◆ **WORK ITEM**
Every entry, from the first to the last, should be written out exactly.

◆ **DATA EXCERPTS**
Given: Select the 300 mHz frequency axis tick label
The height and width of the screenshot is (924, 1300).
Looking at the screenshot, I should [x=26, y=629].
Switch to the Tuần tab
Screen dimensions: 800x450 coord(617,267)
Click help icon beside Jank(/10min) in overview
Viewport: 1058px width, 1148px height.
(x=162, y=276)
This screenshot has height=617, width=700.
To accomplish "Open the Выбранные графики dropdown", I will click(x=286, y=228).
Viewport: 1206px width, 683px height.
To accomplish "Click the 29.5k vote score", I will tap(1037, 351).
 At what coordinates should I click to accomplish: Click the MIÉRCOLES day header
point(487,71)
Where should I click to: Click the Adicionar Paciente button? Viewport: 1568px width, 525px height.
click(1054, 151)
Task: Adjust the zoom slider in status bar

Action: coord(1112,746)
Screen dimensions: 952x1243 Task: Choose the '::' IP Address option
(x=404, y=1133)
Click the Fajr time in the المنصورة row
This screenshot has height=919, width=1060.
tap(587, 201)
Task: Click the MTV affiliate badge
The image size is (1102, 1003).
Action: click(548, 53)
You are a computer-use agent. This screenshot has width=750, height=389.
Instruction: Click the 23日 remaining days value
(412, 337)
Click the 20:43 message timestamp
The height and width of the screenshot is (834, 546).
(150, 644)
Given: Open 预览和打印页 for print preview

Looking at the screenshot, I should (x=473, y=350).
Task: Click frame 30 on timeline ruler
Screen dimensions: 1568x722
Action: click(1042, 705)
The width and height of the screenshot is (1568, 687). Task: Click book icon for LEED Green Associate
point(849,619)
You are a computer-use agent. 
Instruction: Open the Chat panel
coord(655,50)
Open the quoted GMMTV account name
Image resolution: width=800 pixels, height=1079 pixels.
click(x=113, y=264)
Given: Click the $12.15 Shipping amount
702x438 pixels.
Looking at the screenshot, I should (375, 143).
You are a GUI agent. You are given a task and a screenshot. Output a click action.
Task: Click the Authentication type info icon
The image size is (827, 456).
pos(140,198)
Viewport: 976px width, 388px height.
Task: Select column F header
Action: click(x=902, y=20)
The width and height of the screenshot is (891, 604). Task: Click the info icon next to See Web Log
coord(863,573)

◆ **OUTPUT BELOW**
Given: Select the 300 mHz frequency axis tick label
The height and width of the screenshot is (924, 1300).
Looking at the screenshot, I should [x=26, y=629].
Switch to the Tuần tab
Screen dimensions: 800x450 coord(617,267)
Click help icon beside Jank(/10min) in overview
Viewport: 1058px width, 1148px height.
(x=162, y=276)
This screenshot has height=617, width=700.
To accomplish "Open the Выбранные графики dropdown", I will click(x=286, y=228).
Viewport: 1206px width, 683px height.
To accomplish "Click the 29.5k vote score", I will tap(1037, 351).
 At what coordinates should I click to accomplish: Click the MIÉRCOLES day header
point(487,71)
Where should I click to: Click the Adicionar Paciente button? Viewport: 1568px width, 525px height.
click(1054, 151)
Task: Adjust the zoom slider in status bar

Action: coord(1112,746)
Screen dimensions: 952x1243 Task: Choose the '::' IP Address option
(x=404, y=1133)
Click the Fajr time in the المنصورة row
This screenshot has height=919, width=1060.
tap(587, 201)
Task: Click the MTV affiliate badge
The image size is (1102, 1003).
Action: click(548, 53)
You are a computer-use agent. This screenshot has width=750, height=389.
Instruction: Click the 23日 remaining days value
(412, 337)
Click the 20:43 message timestamp
The height and width of the screenshot is (834, 546).
(150, 644)
Given: Open 预览和打印页 for print preview

Looking at the screenshot, I should (x=473, y=350).
Task: Click frame 30 on timeline ruler
Screen dimensions: 1568x722
Action: click(1042, 705)
The width and height of the screenshot is (1568, 687). Task: Click book icon for LEED Green Associate
point(849,619)
You are a computer-use agent. 
Instruction: Open the Chat panel
coord(655,50)
Open the quoted GMMTV account name
Image resolution: width=800 pixels, height=1079 pixels.
click(x=113, y=264)
Given: Click the $12.15 Shipping amount
702x438 pixels.
Looking at the screenshot, I should (375, 143).
You are a GUI agent. You are given a task and a screenshot. Output a click action.
Task: Click the Authentication type info icon
The image size is (827, 456).
pos(140,198)
Viewport: 976px width, 388px height.
Task: Select column F header
Action: click(x=902, y=20)
The width and height of the screenshot is (891, 604). Task: Click the info icon next to See Web Log
coord(863,573)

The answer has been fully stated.